Among women who wish to have their fertility preserved, it is quite worthwhile to distinguish BMPM from an ovarian tumor intraoperatively. In a review of seven cases of mesothelial tumor, four cases with a benign mesothelial tumor were initially suspected to have ovarian tumors before surgery [8]. Although a few cases have been diagnosed as BMPM before surgery by aspiration cytology [9] or during surgery by histological diagnosis using a frozen section [10], it is difficult to correctly diagnose and treat this disease. Surgery is reported to be the only effective treatment for BMPM, and adjuvant chemotherapy and radiotherapy are not indicated because these tumors have a prevailing benign character [1]. Patients do, however, have a 30-50% risk of recurrence, from one month to many years postoperatively [10]. Therefore, it is necessary to follow up after the resection of BMPM.
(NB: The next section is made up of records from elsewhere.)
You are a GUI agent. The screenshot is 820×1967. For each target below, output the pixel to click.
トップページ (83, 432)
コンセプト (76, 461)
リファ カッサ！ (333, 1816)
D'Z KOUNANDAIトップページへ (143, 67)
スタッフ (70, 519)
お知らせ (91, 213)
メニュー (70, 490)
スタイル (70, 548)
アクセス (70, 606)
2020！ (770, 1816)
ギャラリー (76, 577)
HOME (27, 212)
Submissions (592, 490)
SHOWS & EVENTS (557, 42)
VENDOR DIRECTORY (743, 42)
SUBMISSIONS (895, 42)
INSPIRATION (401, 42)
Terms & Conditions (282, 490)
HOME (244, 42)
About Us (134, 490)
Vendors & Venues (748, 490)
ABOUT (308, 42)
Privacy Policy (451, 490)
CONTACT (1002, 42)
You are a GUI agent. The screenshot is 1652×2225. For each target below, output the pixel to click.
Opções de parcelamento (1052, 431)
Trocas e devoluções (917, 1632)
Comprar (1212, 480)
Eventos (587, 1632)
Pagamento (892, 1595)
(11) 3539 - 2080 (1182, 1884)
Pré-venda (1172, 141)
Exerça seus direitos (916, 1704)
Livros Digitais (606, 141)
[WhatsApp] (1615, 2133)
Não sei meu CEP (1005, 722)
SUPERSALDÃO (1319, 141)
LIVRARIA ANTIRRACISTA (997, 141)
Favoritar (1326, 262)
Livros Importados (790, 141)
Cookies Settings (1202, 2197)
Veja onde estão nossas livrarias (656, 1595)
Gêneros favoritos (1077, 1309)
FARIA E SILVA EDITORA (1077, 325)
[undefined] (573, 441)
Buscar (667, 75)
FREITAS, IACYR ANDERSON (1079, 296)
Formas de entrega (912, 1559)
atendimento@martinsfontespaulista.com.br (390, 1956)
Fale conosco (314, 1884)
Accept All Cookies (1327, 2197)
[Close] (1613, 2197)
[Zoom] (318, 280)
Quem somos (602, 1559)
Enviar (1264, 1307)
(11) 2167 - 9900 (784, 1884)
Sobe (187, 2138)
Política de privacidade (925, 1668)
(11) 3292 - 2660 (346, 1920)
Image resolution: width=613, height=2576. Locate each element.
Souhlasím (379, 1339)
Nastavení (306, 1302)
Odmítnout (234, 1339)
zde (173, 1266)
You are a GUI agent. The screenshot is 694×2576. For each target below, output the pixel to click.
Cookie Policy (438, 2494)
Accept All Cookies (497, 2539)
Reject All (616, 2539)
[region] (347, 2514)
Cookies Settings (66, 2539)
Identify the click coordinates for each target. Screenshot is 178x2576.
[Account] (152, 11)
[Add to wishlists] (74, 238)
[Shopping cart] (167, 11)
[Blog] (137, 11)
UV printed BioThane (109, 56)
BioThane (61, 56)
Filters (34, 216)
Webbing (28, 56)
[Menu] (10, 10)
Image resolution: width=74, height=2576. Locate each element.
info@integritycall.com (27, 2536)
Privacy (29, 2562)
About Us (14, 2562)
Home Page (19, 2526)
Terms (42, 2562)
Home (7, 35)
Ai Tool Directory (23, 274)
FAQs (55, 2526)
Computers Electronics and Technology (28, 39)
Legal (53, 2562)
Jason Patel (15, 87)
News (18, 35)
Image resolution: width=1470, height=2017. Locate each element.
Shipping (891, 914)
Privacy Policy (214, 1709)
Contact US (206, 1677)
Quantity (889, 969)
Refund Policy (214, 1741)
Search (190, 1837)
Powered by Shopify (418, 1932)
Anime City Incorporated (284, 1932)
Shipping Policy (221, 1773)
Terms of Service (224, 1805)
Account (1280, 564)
The influence of estrogen on BMPM is not well understood. The reduction of cyst volume and cyst growth after therapy with gonadotropin-releasing hormone agonist [11] and the anti-estrogen agent tamoxifen [12] lend further support to the theory that BMPM is an estrogen-dependent condition. The biological rationale for this response, however, remains unexplained; immunohistochemical detection of estrogen receptors and progesterone receptors was reported to be uncommon [6]. Moreover, BMPM has been reported even in male patients [13]. As mentioned above, our patient is now receiving estrogen replacement therapy in order to prevent osteoporosis or symptoms occurring due to the lack of ovarian function.

Conclusion

We present a case of BMPM mimicking the recurrence of an ovarian borderline tumor. BMPM should be suspected when a multicystic lesion is present in the pelvis as in the case presented here, especially in patients with previous abdominal surgery. It is necessary to closely monitor for recurrence after surgery for mucinous borderline tumors in particular, because they seem to be the most difficult to distinguish. More case series are needed in order to reveal this unknown etiology.

Consent

The patient had mental retardation and epilepsy, and was unable to indicate her intentions. Therefore, written informed consent was obtained from the patient’s parents for publication of this manuscript and any accompanying images. A copy of the written consent is available for review by the Editor-in-Chief of this journal.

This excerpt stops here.